_AIM OF THE EXERCISE:_ Only the pictures should be left out; write out all other data exactly.

DATASET RECORDS Block Start

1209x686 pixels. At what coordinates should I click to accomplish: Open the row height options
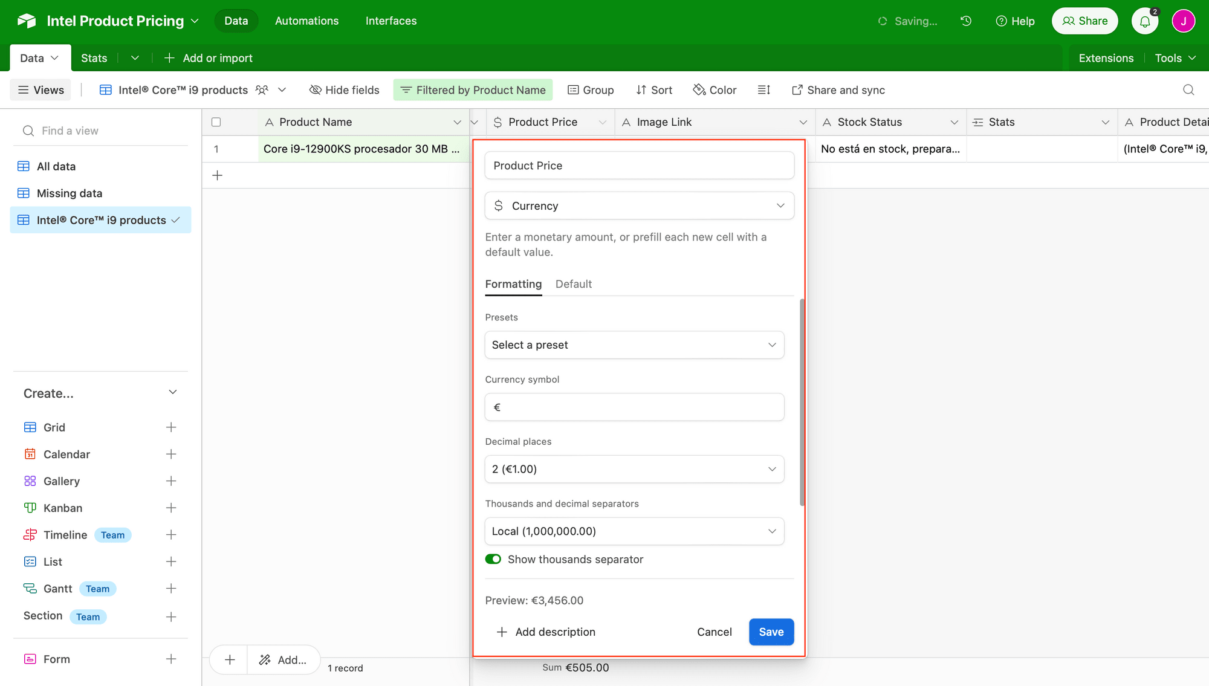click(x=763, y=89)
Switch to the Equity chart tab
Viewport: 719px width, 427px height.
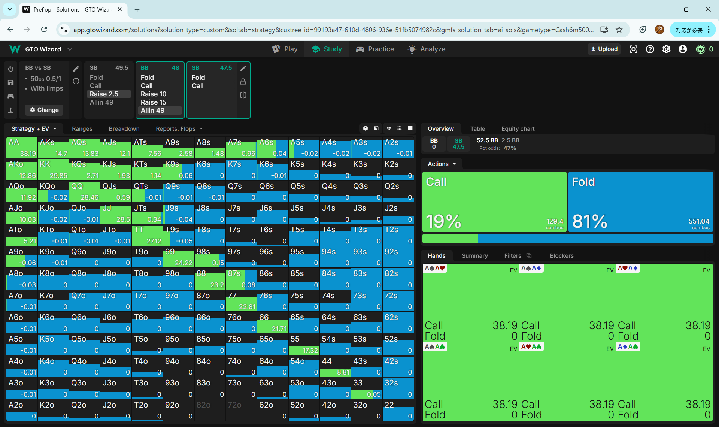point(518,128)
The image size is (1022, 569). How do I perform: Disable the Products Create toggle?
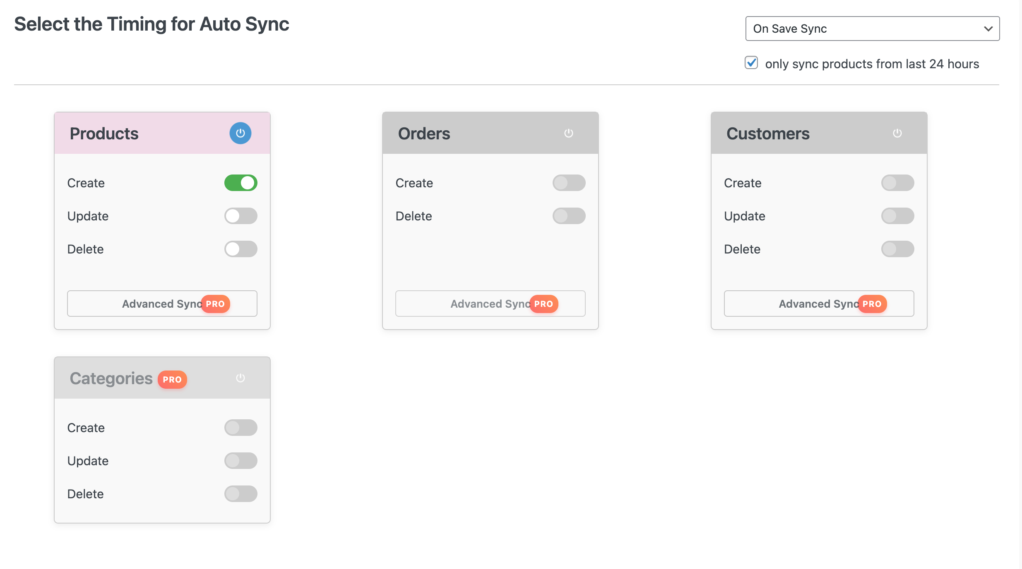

DATASET RECORDS Block End

_REPLY TO THE EXERCISE:_
1209x686 pixels. At what coordinates should I click to accomplish: Open the row height options
click(x=763, y=89)
Switch to the Equity chart tab
Viewport: 719px width, 427px height.
point(518,128)
The image size is (1022, 569). How do I perform: Disable the Products Create toggle?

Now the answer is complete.